[Source records]
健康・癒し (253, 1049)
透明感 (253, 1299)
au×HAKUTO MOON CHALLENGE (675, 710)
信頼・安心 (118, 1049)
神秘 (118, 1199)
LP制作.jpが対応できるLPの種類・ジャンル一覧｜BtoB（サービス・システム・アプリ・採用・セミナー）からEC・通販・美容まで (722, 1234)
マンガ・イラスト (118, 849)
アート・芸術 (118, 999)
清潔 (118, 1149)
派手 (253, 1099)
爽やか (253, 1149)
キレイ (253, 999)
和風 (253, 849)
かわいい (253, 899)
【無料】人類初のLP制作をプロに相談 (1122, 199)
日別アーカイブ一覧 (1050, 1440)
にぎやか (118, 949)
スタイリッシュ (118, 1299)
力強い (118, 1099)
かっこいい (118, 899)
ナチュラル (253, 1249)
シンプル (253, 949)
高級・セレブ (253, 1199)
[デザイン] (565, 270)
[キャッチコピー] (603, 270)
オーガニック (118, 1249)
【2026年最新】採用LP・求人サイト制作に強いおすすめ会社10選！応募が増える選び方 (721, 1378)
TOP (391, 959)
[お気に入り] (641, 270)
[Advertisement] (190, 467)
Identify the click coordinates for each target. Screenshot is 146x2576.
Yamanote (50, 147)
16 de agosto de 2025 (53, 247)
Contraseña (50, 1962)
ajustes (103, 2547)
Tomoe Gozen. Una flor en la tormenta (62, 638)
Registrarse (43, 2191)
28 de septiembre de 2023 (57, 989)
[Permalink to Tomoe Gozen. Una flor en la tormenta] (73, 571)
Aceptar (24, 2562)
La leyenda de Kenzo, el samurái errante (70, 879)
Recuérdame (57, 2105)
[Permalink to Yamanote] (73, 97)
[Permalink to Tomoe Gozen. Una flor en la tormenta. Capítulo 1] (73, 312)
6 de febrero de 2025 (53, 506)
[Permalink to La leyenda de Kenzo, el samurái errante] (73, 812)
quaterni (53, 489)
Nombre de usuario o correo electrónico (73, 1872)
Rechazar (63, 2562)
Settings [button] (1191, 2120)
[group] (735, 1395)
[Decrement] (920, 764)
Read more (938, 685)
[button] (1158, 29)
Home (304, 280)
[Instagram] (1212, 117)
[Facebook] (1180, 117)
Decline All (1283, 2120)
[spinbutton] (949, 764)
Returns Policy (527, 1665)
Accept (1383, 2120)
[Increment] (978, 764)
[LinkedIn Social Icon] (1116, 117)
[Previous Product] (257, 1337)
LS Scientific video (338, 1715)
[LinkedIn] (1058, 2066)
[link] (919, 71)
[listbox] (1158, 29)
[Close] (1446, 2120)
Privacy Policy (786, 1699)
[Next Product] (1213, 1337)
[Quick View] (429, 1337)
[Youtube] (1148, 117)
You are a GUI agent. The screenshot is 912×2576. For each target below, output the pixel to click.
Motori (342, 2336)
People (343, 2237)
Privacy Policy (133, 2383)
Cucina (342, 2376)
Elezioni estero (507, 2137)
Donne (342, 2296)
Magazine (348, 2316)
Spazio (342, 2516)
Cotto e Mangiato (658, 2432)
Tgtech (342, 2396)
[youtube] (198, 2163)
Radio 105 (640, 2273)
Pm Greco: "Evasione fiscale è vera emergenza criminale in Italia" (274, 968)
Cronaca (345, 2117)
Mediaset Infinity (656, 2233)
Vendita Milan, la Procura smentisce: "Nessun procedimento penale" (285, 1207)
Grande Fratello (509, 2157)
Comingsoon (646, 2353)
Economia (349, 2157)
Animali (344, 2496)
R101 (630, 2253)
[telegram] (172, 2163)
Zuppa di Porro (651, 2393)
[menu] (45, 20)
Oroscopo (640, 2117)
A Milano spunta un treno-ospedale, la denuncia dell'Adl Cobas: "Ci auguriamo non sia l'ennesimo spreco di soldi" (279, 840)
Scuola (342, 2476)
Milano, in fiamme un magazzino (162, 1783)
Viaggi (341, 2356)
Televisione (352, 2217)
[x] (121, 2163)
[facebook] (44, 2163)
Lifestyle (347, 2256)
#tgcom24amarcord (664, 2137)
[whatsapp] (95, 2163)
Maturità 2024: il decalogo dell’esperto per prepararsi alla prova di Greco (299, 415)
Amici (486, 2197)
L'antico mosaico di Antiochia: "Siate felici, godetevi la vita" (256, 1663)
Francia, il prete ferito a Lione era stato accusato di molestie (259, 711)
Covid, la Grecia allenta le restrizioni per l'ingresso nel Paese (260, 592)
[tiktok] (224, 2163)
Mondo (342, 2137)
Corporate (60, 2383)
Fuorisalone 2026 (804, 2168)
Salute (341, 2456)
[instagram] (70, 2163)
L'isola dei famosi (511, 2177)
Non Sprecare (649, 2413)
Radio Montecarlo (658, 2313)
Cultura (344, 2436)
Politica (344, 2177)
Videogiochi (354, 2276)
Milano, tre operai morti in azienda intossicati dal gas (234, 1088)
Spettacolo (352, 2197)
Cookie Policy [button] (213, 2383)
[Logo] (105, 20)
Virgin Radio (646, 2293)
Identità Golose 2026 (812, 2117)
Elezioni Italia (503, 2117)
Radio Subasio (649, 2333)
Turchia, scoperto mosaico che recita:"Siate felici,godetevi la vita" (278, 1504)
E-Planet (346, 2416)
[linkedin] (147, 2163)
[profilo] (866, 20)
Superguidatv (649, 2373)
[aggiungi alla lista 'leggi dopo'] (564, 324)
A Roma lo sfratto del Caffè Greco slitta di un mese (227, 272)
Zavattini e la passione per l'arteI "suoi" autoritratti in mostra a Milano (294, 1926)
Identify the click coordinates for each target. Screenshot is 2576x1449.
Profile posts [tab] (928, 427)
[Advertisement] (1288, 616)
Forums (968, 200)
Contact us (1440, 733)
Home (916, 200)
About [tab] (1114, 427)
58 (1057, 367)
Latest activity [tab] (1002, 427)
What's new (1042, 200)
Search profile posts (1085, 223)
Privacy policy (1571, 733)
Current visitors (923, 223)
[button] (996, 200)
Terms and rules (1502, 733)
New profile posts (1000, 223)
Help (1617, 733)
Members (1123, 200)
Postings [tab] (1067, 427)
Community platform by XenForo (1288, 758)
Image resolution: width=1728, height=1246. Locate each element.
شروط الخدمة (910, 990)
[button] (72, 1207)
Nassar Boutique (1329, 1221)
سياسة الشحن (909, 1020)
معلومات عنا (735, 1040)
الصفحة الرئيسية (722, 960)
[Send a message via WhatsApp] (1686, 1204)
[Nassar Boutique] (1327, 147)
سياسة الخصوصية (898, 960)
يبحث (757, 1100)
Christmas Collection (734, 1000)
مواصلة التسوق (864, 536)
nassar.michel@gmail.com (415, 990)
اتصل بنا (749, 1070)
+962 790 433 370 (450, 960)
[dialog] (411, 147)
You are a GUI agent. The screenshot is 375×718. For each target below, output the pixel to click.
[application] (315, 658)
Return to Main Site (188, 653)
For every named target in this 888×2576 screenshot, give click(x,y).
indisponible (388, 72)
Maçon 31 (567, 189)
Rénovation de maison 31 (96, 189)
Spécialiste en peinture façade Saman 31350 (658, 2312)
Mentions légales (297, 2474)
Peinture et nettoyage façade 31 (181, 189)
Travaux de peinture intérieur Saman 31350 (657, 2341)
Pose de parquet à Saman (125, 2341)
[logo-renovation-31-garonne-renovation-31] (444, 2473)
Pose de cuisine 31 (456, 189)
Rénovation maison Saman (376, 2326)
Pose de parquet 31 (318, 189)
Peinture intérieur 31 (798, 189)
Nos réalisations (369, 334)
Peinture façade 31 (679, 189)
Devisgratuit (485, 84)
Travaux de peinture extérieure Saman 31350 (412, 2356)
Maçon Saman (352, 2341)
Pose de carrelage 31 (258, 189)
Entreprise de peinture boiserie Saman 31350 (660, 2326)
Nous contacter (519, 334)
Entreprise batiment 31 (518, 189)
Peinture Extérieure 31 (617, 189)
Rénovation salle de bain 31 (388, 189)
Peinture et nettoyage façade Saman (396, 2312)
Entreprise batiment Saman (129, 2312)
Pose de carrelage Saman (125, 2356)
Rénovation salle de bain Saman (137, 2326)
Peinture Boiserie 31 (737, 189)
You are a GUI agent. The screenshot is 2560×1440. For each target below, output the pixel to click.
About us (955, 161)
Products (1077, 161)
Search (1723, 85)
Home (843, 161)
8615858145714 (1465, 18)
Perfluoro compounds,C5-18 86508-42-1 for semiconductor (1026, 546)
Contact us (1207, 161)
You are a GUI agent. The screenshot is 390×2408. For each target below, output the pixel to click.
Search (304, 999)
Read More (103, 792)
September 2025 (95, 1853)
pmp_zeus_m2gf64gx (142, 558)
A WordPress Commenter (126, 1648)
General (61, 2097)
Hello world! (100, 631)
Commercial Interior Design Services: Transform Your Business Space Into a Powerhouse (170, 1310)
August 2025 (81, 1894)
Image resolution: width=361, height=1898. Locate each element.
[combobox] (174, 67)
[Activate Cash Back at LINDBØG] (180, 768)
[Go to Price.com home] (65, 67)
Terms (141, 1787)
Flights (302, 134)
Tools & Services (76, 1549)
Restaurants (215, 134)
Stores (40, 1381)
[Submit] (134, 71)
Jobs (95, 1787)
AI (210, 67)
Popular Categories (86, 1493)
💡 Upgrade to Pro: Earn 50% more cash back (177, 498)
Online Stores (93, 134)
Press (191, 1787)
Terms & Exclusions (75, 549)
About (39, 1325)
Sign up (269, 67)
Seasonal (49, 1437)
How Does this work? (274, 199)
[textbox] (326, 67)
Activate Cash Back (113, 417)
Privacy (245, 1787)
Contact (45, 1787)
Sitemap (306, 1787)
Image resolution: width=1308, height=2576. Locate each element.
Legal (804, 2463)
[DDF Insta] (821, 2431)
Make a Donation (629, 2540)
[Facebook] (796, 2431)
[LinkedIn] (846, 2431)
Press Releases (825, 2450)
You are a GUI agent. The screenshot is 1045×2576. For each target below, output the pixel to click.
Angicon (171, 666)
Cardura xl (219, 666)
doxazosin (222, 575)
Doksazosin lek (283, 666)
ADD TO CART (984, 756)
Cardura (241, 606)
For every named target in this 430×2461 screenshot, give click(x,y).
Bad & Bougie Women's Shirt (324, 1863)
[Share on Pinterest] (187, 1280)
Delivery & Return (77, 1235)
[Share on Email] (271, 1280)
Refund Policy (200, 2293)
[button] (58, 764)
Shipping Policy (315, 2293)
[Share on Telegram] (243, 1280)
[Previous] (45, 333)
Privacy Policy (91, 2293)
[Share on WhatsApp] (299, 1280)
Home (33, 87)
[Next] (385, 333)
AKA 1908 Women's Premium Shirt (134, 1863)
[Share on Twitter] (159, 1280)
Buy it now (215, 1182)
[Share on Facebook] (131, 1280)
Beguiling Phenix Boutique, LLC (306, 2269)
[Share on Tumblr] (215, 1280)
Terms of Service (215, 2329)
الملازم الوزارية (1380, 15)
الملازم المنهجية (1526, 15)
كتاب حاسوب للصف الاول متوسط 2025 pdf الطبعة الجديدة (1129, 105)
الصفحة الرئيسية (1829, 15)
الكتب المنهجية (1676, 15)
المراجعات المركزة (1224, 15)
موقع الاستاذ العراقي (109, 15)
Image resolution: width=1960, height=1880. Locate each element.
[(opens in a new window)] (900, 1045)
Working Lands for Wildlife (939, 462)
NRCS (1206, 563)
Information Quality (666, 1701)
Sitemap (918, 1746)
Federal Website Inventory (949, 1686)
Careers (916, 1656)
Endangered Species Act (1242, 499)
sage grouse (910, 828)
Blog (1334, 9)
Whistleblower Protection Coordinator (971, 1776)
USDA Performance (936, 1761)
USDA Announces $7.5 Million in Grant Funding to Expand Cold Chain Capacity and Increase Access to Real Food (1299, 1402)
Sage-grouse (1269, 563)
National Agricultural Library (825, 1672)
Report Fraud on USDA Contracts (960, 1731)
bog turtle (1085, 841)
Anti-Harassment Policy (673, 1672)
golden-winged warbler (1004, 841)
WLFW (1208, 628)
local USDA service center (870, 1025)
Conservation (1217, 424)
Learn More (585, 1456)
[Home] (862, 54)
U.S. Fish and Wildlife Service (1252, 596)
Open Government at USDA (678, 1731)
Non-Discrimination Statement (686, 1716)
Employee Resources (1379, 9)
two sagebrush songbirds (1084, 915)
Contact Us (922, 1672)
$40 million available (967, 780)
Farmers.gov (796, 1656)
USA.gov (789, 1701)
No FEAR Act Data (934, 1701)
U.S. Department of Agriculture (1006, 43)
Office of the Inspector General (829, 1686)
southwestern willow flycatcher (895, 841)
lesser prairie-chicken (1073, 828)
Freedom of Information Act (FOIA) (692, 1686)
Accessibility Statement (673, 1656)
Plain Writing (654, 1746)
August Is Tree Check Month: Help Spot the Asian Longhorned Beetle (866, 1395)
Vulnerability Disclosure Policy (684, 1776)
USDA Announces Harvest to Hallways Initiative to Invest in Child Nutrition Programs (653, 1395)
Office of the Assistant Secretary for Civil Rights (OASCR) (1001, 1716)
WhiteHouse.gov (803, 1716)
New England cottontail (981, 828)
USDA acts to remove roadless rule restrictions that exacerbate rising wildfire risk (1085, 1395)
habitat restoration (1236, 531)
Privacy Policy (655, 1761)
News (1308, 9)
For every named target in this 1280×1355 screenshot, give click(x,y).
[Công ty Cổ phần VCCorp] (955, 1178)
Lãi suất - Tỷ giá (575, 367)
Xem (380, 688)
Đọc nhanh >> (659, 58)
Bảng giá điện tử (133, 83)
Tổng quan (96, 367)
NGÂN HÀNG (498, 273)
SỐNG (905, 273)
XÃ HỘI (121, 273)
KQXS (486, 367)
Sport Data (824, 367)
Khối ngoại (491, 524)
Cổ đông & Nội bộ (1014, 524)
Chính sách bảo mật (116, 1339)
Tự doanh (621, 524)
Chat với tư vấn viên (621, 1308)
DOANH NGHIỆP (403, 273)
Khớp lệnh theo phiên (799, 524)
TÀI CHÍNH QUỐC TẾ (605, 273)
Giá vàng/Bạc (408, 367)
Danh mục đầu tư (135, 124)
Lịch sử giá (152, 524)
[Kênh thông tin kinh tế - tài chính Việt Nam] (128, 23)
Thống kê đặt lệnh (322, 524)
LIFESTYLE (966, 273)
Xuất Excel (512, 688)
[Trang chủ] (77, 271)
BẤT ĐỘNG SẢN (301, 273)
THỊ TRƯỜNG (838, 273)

[Work to be completed]
Each line in the records above with "vita" must be returned.

[Exercise solution]
L'antico mosaico di Antiochia: "Siate felici, godetevi la vita" (256, 1663)
Turchia, scoperto mosaico che recita:"Siate felici,godetevi la vita" (278, 1504)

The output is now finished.